Written Reply to Parliamentary Question on retired senior SAF Officers holding senior positions in public sector organisations

04 October 2021

Written Reply to Parliamentary Question on retired senior SAF Officers holding senior positions in public sector organisations

Parliamentary Sitting: 4 October 2021

Mr Gerald Giam Yean Song: To ask the Prime Minister (a) how many currently retired SAF officers with the rank of colonel or ME7 and above have held senior positions in public sector organisations; (b) how does PSD determine which officers have sufficient competencies to lead these organisations despite not having had civilian work experience; and (c) whether PSD has considered requiring these officers to spend several years building up sectoral knowledge and skills before taking the helm of these organisations.

Written Reply by Mr Chan Chun Sing, Minister for Education and Minister-in-charge of the Public Service.
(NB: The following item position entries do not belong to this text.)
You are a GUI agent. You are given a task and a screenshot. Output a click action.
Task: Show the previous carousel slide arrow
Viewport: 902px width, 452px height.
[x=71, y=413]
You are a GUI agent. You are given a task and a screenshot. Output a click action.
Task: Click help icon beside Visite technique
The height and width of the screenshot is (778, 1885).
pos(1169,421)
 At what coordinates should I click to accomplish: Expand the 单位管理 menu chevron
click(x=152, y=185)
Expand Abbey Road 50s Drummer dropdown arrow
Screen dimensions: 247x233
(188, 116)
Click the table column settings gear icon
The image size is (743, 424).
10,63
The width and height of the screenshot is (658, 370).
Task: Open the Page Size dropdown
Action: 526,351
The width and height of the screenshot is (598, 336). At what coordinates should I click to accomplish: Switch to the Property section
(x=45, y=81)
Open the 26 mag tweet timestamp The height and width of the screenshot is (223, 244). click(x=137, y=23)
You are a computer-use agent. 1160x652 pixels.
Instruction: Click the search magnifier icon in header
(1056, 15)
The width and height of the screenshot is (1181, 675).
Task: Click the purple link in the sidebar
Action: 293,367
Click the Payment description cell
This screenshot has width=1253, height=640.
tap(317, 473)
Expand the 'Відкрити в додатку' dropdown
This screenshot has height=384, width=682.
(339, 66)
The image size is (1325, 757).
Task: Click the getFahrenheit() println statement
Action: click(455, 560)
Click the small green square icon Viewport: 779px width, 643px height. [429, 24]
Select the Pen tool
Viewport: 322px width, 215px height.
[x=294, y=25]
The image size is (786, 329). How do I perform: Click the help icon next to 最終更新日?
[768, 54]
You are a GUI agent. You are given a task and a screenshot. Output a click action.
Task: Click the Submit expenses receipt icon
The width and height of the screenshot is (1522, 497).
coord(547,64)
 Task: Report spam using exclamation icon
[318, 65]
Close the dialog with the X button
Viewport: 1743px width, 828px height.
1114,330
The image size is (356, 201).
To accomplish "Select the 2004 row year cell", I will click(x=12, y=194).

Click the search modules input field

As at 24 Sep 2021, there are 15 officers formerly from the SAF who are currently holding senior leadership appointments in the Public Service (e.g. Permanent Secretaries, Deputy Secretaries and Chief Executives).  They form around 10% of these appointments. Looking at the figures another way, of the SAF personnel holding the rank of Colonel or ME7 and above who retired between 2010 and now, about 7% went on to assume senior Public Service appointments.

In line with recruitment for other positions in the Public Service, we adopt the principle of “best available person for the job” in recruiting for senior appointments.  Agencies typically consider candidates from within the ranks of their organisations, the wider Public Service including the Uniformed Services, and where relevant, the private sector.  When it comes to former Uniformed Services officers, agencies would take a considered view of the officer’s career experience and competencies/qualities, together with other available candidates, before deciding on the best person for the senior role.

Candidates from the SAF, or the Uniformed Services in general, including the Home Team, would have served in roles that have developed in them a range of competencies, such as strategic leadership, organisation transformation, policy formulation, running of large-scale operations, and technology management, that are generally relevant to senior management positions in the Public Service. They also have valuable experience in working with, understanding, motivating, and winning the confidence of Full-time and Operationally Ready National Servicemen who are Singaporeans from all walks of life. Officers who demonstrate the capacity to assume top leadership positions are tested and prepared through challenging postings and leadership programmes. In addition, these officers are provided opportunities to develop Whole-of-Government perspectives through inter-agency projects, board directorships and external postings to the Public Service during their military careers.  These experiences prepare the officers to assume senior appointments in the military, and also provide them with the background and perspective to take on senior leadership positions in the wider Public Service, if called upon and found suitable.

Sector-specific knowledge and skills are part of the considerations, but not the only consideration. Public Service leadership teams are expected to comprise leaders who bring diverse experiences to the table and operate cohesively as a team, tapping on each other’s skills and experiences.